Title Facebook, online political advertising under fire following Cambridge Analytica data breach | The Drum
Publication Date 2018-03-17
Text Facebook and its data practices have been attacked by numerous government officials following revelations that Cambridge Analytica clandestinely gained access to the information of 50 million users.
Cambridge Analyica, which has now been suspended from Facebook, stands accused of fraudulently obtaining Facebook user data and then using it to run election ads on US president Donald Trump’s behalf.
Facebook's vice president and deputy general counsel, Paul Grewal, admitted in a post yesterday (17 March) that a psychology professor at the University of Cambridge violated Facebook's platform policies by passing data from an app called 'This Is Your Digital Life' to Cambridge Analytica.
The information was subsequently used to form targeted advertising promoting Donald Trump's presidential bid.
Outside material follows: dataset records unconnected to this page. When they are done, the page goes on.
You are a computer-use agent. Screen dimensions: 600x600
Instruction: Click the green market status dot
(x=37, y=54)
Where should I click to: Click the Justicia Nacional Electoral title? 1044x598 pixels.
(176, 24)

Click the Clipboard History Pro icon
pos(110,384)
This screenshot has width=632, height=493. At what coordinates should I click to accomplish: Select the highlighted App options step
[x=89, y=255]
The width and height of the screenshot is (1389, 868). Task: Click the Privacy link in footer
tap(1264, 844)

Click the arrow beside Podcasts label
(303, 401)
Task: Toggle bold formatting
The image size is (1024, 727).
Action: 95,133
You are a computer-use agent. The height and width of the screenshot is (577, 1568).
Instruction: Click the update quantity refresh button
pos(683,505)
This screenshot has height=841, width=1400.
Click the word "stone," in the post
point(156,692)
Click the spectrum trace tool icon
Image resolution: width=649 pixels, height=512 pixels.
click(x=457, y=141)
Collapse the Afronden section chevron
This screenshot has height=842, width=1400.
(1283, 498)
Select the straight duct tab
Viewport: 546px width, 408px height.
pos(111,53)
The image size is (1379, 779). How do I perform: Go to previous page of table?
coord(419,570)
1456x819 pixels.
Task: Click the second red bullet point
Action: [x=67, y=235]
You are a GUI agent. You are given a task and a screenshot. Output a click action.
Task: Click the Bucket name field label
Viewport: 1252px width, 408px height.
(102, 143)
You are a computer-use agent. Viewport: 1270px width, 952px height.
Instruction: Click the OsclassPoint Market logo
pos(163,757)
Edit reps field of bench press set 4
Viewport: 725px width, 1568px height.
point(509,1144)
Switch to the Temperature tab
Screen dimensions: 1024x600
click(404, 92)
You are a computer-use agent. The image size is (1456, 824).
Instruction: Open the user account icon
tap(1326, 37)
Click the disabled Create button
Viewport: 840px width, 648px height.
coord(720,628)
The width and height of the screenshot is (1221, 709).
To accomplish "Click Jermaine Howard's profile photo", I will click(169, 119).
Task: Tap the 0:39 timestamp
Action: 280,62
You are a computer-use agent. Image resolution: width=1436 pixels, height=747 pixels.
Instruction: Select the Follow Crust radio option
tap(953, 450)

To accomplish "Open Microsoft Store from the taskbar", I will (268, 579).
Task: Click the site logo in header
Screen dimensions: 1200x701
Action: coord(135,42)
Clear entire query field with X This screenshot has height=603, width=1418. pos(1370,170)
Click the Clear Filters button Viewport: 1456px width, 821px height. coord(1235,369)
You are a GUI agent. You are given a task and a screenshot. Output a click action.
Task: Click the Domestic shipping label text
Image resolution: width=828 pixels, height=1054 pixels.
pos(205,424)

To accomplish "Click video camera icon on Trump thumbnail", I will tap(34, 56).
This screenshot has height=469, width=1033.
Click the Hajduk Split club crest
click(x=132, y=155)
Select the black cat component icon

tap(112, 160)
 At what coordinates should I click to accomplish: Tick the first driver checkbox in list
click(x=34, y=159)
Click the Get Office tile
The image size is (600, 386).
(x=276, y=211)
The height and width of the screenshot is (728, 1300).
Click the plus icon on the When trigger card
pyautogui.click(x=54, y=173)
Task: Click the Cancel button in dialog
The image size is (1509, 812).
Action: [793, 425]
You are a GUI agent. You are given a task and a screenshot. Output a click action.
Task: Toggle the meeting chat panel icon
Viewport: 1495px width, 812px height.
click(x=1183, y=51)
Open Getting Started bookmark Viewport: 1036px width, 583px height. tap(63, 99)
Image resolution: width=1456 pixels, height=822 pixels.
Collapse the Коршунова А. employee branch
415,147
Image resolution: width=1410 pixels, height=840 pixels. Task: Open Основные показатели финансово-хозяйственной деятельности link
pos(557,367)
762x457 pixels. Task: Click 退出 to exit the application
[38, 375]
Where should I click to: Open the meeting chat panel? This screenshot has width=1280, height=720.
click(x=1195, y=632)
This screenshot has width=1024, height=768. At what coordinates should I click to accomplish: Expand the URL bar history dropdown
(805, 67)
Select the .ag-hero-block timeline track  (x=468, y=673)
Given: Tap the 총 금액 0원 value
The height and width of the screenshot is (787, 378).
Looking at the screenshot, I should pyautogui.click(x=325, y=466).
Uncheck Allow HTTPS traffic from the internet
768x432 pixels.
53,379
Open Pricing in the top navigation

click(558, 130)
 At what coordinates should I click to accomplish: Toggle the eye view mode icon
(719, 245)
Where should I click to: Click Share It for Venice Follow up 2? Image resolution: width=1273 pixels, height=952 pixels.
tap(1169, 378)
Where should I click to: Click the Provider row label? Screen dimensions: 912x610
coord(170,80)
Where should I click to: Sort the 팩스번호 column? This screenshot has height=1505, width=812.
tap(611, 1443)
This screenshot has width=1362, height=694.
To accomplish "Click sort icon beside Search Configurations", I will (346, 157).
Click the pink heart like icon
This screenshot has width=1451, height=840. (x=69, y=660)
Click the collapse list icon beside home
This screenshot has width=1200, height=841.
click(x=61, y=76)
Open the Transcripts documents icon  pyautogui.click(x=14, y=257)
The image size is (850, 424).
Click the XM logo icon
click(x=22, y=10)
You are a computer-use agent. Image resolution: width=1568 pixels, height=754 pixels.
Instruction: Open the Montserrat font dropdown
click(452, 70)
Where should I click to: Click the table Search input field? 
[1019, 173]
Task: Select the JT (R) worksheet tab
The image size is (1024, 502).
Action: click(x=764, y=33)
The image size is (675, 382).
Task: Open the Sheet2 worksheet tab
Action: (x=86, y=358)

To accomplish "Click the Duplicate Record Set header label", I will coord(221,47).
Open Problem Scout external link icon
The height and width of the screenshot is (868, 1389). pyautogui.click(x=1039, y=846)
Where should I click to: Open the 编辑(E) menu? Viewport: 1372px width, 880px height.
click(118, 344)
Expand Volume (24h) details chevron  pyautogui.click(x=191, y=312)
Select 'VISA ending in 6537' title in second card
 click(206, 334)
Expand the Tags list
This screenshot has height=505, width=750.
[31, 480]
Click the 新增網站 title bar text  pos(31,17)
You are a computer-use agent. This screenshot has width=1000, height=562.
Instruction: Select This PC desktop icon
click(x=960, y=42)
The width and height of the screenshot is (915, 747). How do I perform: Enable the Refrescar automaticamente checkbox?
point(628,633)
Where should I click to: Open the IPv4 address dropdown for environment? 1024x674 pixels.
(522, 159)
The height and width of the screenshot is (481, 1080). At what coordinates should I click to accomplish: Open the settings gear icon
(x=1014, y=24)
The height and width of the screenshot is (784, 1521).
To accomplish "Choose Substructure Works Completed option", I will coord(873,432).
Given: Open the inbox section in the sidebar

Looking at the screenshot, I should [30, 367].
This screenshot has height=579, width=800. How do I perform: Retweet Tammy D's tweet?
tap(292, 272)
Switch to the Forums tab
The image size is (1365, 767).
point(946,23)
Now, Facebook critics have called for both regulation of digital social platforms such as Facebook, and an investigation into the data practices of Mark Zuckerberg's company.
US senator Amy Klobuchar tweeted: "This is a major breach that must be investigated. It’s clear these platforms can’t police themselves. I've called for more transparency and accountability for online political ads.
"They say 'trust us'. Mark Zuckerberg needs to testify before Senate Judiciary."
Another US senator, Mark Warner, said in a statement: "This is more evidence that the online political advertising market is essentially the Wild West. Whether it's allowing Russians to purchase political ads, or extensive micro-targeting based on ill-gotten user data, it's clear that, left unregulated, this market will continue to be prone to deception and lacking in transparency.
"This is another strong indication of the need for Congress ... to bring transparency and accountability to online political advertisements."
'Deleted all data'
Facebook has now introduced a process whereby all apps requesting detailed user information will go through Facebook's App Review process, which requires developers to justify the data they’re looking to collect and how they’re going to use it, before they’re allowed to ask people for it.
Cambridge Analytics has denied the allegations. In a statement it said: "When it subsequently became clear that the data had not been obtained by GSR [Global Science Research, parent of This Is Your Digital Life] in line with Facebook’s terms of service, Cambridge Analytica deleted all data received from GSR.
"We worked with Facebook over this period to ensure that they were satisfied that we had not knowingly breached any of Facebook’s terms of service and also provided a signed statement to confirm that all Facebook data and their derivatives had been deleted.
"No data from GSR was used by Cambridge Analytica as part of the services it provided to the Donald Trump 2016 presidential campaign."